Crispación y política II

Como no sé responder al comentario que aparece a mi anterior entrada me veo obligado a publicar un nuevo comentario. Sostiene faceless varias ideas interesantes y en particular alude a que la degeneración de la democracia radica en que los partidos políticos y sus dirigentes han convertido la política en una especie de mercado en el que las ofertas programáticas no son sino reclamos publicitarios necesarios, cuyo último objetivo no es otro más que el de dar satisfacción a una serie de intereses personales y corporativos. A partir de esta perspectiva sólo se permite reconocer al mercado de la democracia las virtudes que el liberalismo otorga a la codicia humana, en cuya satisfacción, según los liberales más convencidos, descansa el progreso de la mayoría.

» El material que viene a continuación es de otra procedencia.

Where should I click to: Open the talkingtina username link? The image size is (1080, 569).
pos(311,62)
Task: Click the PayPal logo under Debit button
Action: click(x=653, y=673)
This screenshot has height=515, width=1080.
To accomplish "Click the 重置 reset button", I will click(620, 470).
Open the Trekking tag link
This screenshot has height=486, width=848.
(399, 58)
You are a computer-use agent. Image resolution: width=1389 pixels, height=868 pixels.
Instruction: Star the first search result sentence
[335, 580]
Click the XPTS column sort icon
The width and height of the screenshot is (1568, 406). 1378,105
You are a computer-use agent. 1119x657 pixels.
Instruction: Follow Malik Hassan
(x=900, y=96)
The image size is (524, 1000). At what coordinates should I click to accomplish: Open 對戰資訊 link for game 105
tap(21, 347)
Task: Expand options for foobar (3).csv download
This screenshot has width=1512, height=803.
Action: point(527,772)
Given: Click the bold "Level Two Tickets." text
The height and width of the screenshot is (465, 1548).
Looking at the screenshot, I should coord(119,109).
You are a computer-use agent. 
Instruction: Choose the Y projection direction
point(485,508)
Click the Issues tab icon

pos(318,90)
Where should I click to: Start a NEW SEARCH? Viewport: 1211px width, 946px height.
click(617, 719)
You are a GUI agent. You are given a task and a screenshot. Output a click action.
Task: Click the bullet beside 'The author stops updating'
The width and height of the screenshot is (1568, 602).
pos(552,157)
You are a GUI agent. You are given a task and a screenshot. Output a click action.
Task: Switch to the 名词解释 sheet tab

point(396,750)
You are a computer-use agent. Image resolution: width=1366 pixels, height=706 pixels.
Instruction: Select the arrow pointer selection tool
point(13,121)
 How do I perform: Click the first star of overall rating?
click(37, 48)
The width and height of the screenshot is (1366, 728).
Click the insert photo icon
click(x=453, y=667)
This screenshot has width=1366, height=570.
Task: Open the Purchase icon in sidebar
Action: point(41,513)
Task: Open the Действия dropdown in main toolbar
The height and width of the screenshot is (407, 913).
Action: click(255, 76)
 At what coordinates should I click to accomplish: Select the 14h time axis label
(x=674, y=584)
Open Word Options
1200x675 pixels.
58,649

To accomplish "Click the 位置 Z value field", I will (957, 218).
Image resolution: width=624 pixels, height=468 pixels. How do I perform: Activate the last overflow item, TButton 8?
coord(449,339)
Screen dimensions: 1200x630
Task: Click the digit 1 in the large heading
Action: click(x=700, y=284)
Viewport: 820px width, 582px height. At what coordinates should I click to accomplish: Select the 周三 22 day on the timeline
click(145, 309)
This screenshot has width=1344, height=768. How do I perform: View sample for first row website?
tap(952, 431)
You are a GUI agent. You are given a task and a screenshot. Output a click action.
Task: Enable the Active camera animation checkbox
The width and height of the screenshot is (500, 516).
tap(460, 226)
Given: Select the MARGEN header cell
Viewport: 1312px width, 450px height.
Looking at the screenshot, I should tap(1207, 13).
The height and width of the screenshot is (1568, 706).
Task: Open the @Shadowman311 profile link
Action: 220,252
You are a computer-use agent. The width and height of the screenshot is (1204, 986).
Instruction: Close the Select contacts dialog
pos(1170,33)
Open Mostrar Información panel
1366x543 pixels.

Yo creo que atravesamos un periodo de profunda degeneración democrática en el que las propias ofertas programáticas se han desvirtuado. Con demasiada frecuencia el discurso político ya no se plantea convencer de las bondades de un proyecto, sino que se formula y diseña con el único propósito de la descalificación irracional del contrario, con independencia de cual sea su oferta, que por no ser la propia es por descontado errónea, nefasta o negligente. Por principio, tratándose de relaciones políticas, se renuncia a la lealtad tanto personal como institucional, desde la consideración de que frente a los propios planteamientos e intereses decaen y se obvian cualesquiera daños colaterales que puedan ocasionarse; correlativamente se renuncia también al debate y a la discusión razonable y sosegada, como si  uno y otra constituyeran  procedimientos incompatibles con el remedo de política que se nos ofrece. Salvo contadas excepciones, lo que prima es el discurso mordaz, mejor cuanto más hiriente, el ensalzamiento propio sin atisbo de autocrítica, y la absoluta descalificación del adversario, incapaz en su esencia de aportar un ápice de razón, sabiduría o mera opinión digna de tener en cuenta.

El resultado es lamentable, moralmente inaceptable e intelectualmente insultante, y estoy convencido de que obedece a un planteamiento estratégico, sólo a veces inconsciente, que pretende y consigue devaluar y desvirtuar la democracia, para convertir la cosa pública en un ámbito hostil y repelente, morboso a veces, al que los ciudadanos sólo miren de lejos.